As well as the link with Islamic terrorism through Tarek El Aissami, vice-president of the economic area.

This mafia dome entrenched in Venezuela is the one that has not allowed Maduro to leave the usurpation of power. He knows that amnesty does not apply to its members. Therefore, they have to gamble everything. Because if Maduro falls, the mafia-like state that today controls Venezuela crumbles.
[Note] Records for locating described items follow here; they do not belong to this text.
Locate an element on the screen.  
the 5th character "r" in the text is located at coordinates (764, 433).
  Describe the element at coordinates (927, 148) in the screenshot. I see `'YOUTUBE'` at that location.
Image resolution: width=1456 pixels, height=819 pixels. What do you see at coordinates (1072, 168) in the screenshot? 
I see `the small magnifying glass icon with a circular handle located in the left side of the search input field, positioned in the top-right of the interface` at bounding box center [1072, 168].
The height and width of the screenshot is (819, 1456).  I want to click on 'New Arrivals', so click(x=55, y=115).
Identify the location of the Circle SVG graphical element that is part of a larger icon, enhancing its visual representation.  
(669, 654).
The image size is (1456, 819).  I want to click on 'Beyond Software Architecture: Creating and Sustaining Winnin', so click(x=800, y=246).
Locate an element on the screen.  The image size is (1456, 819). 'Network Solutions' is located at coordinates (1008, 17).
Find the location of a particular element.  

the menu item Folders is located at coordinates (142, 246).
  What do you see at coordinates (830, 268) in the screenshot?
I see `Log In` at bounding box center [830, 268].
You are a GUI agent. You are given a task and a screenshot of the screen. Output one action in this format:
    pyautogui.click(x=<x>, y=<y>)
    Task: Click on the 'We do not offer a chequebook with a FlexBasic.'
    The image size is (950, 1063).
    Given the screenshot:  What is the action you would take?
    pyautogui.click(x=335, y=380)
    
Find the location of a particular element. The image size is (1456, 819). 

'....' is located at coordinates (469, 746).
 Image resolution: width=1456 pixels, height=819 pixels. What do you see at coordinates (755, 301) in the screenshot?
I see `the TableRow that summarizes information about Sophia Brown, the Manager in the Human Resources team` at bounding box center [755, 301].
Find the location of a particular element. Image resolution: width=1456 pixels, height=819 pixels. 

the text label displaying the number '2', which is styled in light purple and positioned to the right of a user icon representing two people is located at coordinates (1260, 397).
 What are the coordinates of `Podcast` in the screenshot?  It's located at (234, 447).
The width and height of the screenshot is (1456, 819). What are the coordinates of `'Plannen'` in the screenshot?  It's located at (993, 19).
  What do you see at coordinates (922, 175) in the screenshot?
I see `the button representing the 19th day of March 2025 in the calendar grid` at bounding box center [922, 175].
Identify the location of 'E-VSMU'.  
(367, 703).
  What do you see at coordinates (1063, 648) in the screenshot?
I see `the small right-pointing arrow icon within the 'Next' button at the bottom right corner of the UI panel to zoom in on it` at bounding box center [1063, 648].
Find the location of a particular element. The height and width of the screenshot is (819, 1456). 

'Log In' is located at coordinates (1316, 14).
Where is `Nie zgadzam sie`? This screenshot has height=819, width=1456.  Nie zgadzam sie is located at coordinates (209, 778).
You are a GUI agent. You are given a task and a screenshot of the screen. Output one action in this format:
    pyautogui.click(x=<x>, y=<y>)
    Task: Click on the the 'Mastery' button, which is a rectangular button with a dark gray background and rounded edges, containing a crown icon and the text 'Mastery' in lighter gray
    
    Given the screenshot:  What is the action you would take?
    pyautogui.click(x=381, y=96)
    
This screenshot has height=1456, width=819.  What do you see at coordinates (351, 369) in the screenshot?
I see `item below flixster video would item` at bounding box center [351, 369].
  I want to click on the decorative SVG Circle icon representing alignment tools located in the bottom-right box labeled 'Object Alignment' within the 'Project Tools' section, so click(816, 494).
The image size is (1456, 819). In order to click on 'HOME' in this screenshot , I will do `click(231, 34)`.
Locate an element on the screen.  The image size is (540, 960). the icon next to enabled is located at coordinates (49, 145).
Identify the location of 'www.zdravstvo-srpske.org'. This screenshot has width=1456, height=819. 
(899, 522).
It is the same situation that happens in the Organization of American States when it comes to approving a resolution condemning Venezuela. The vast majority of Caribbean countries votes against or abstains. At first, it was thought that the relationship of these countries with Petrocaribe exercised the blackmail of the vote. Today, it is suspected that it is the participation in the drug trafficking business by the vast majority of the governments of the Caribbean islands that forces them to vote in favor of the "usurper" Maduro because in the case of Nicaragua the action is different.

At this moment, the struggle in Venezuela is not political, because if it were, Maduro would be somewhere else in the planet: Russia, Cuba, Turkey, South Africa, to name a few.

Maduro supports the link that has allowed oxygenating the Latin American irregular groups and yihadismo financially. He bets that the military leaders involved in illicit activities "do not crack", to continue extending the wrinkle until the interim President accepts a negotiation because he does not have the loyalty and obedience of the military high command.

Therefore, Maduro's stubbornness to continue usurping the Presidency of Venezuela has some characteristics similar to those of Manuel Noriega in Panama, in the sense that the Panamanian dictator had ties to drug trafficking, especially with the Medellin Cartel.

To stop the usurpation of the Presidency in Venezuela, not only requires an exit for Maduro and his family abroad, but also for the leaders of illicit activities. Otherwise, the option of military intervention will be activated to make room for a transitional government and elections.

Maduro is trapped by the mafia-State.